I must be open-handed and give freely. I must also rely on Him to meet my daily needs. Verse 33 is the key: “Seek the Kingdom of God above all else, live righteously, and He will give you everything you need.” From Matthew’s pen to my heart. From my heart to God’s ear.


Chapter Eight – Matthew 6: Putting Good Into the World


Dear Father, I need You / Your strength my heart to mend / I want to fly higher every new day again – Five Iron Frenzy, Every New Day, from the 1997 album Our Newest Album Ever

I used to wonder how good overcame evil in the world. After all, evil seems so prevalent and pervasive throughout society, and I am only one person. What could I possibly do that would matter so much as to dare to change the world? But at the end of Matthew 5, the Christ gives the answer: Prayer.

Through prayer, God works. He says that by loving and praying for my enemies, I can overcome evil with good. When I pray, sometimes God changes my “world” and sometimes He changes my heart to be more in line with His. Usually, it’s the latter. It’s a counterbalance to all that is wrong, with some dynamic benefits.

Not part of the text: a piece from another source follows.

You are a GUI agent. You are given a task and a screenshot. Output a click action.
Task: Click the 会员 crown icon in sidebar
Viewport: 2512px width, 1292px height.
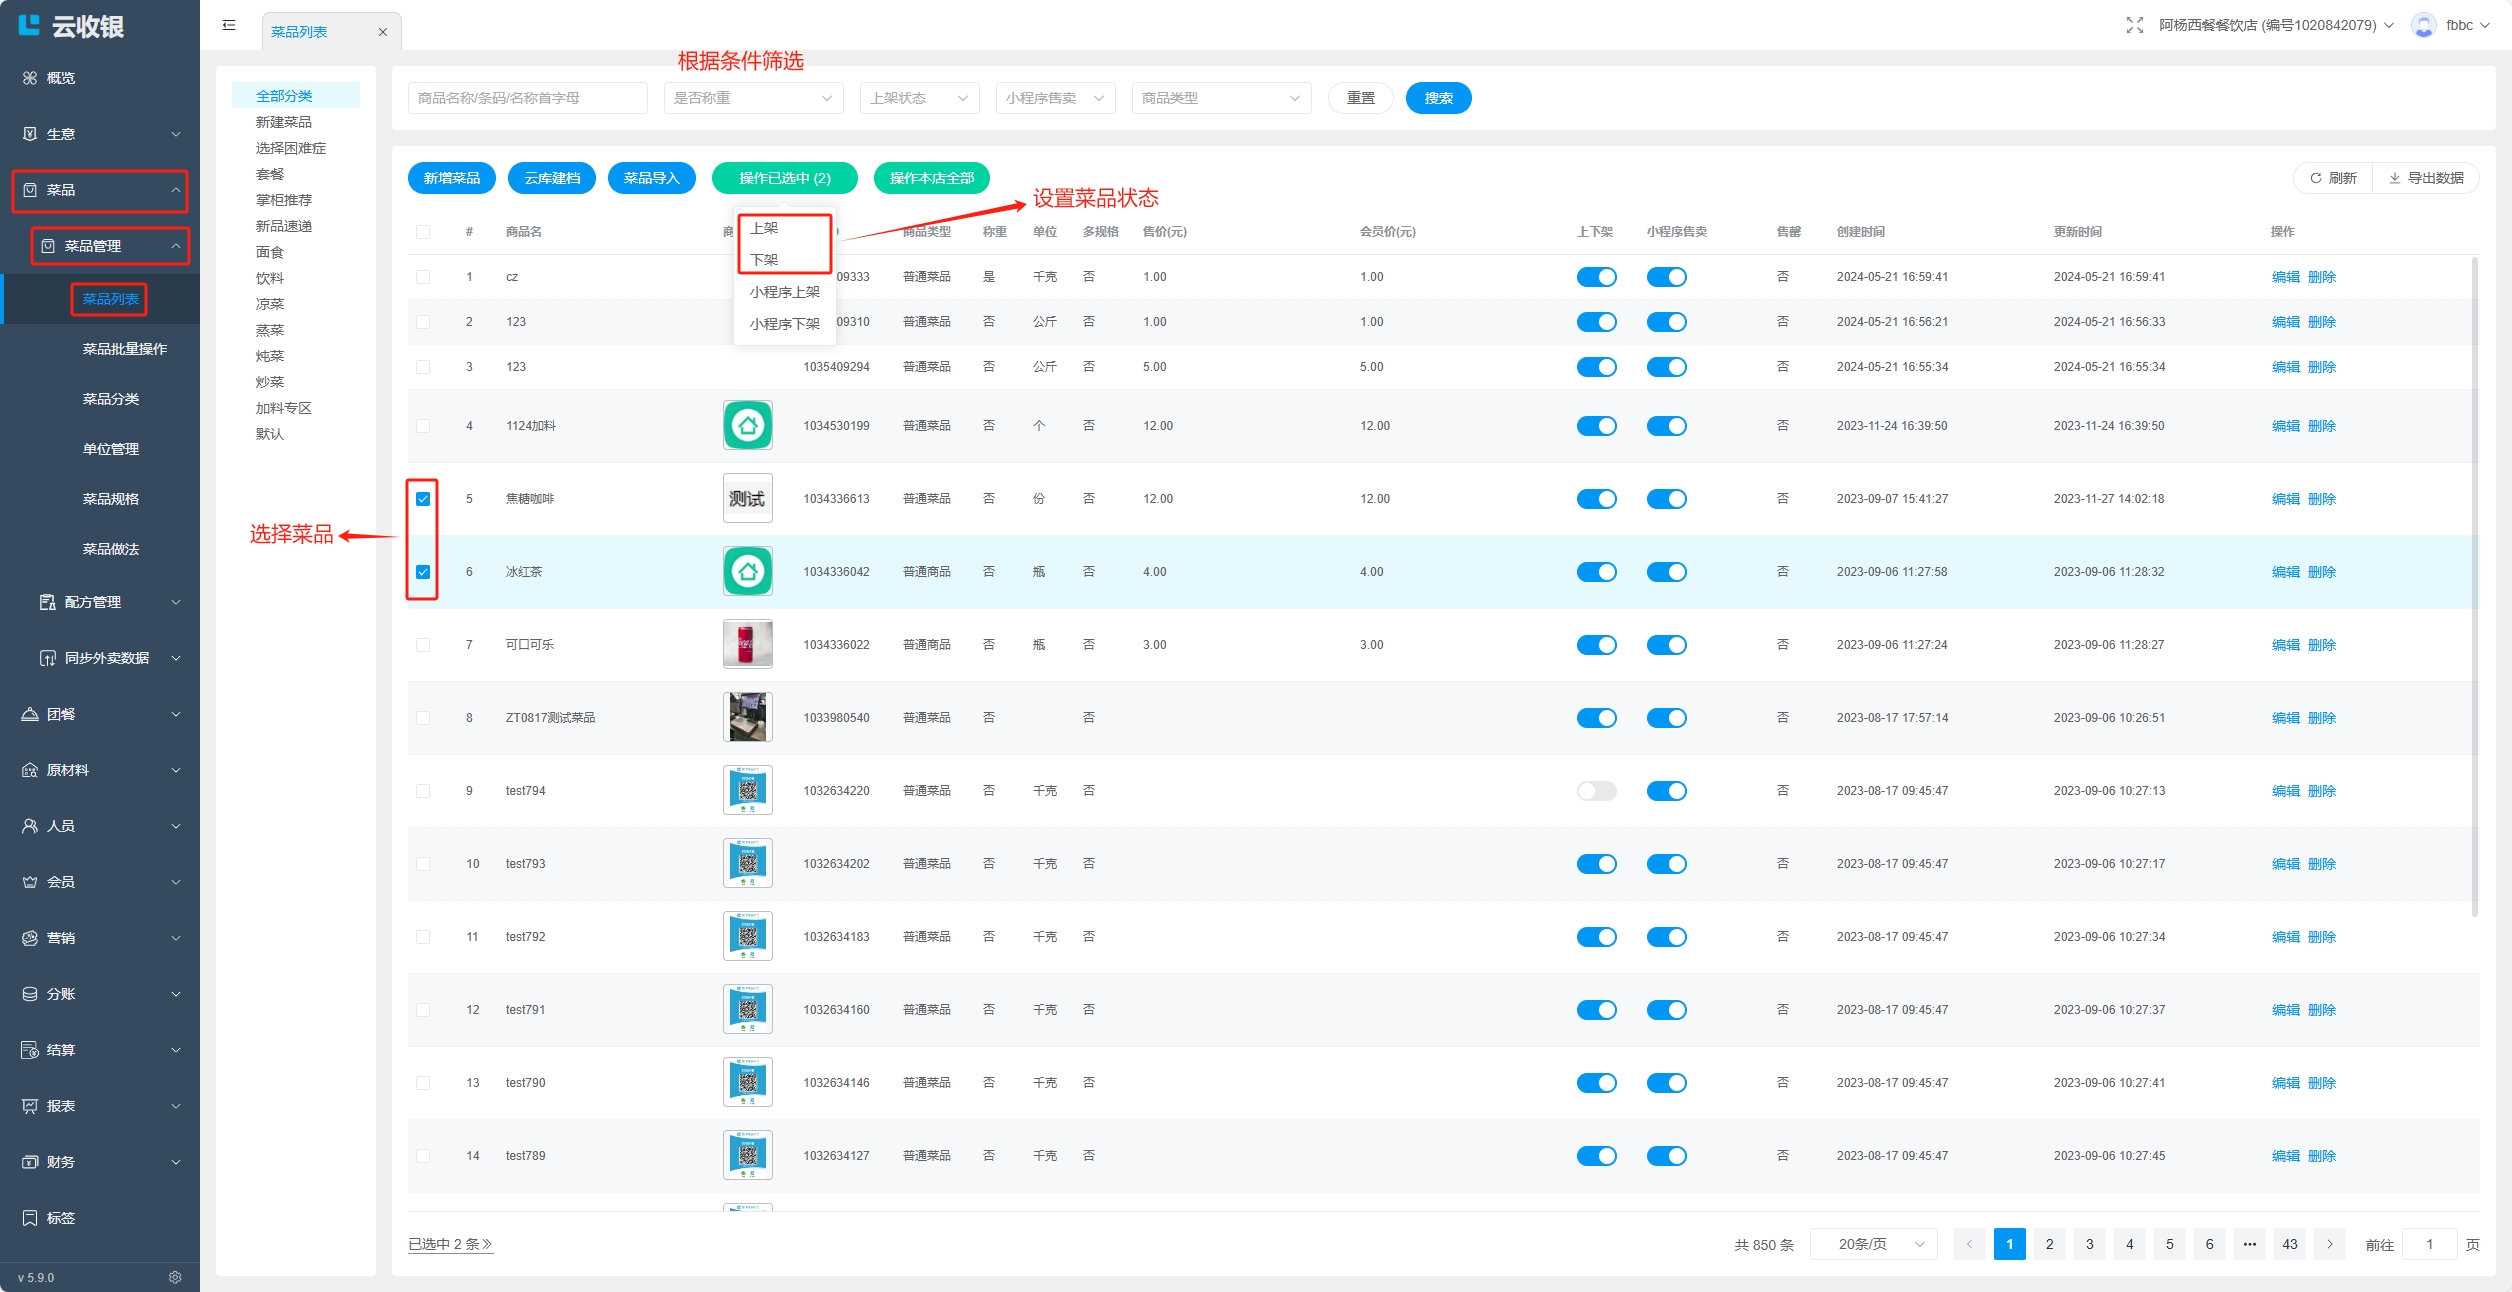pos(30,882)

But it’s not just “any” prayer and it’s not mindlessly repeating words or phrases in hopes of achieving a desired outcome. No, this is my chance to encounter the divine. To allow the holy spirit residing within me an opportunity to commune with the Father. And He gives us a format to follow just in case we’re not quite sure how all of that is to take place. Note, the Lord’s Prayer can be broken down into four main components which are more important than the actual words themselves:

  • Start with praising God
  • Remember to include a personalized request for His work to be done in the world
  • Acknowledge our daily needs
  • Finish with asking for help with our daily struggles

That doesn’t mean that every prayer has to contain all four components but so often we focus more on reciting the Lord’s Prayer to the point where it becomes mindless repetition, which He despises. Prayer is meant to be personalized and dynamic and ongoing throughout the day (Phil. 4:6). Every time I get sick about all of the junk that is happening in the world, the Christ compels me to put good out instead. The best way I can do that is by praying. How about you?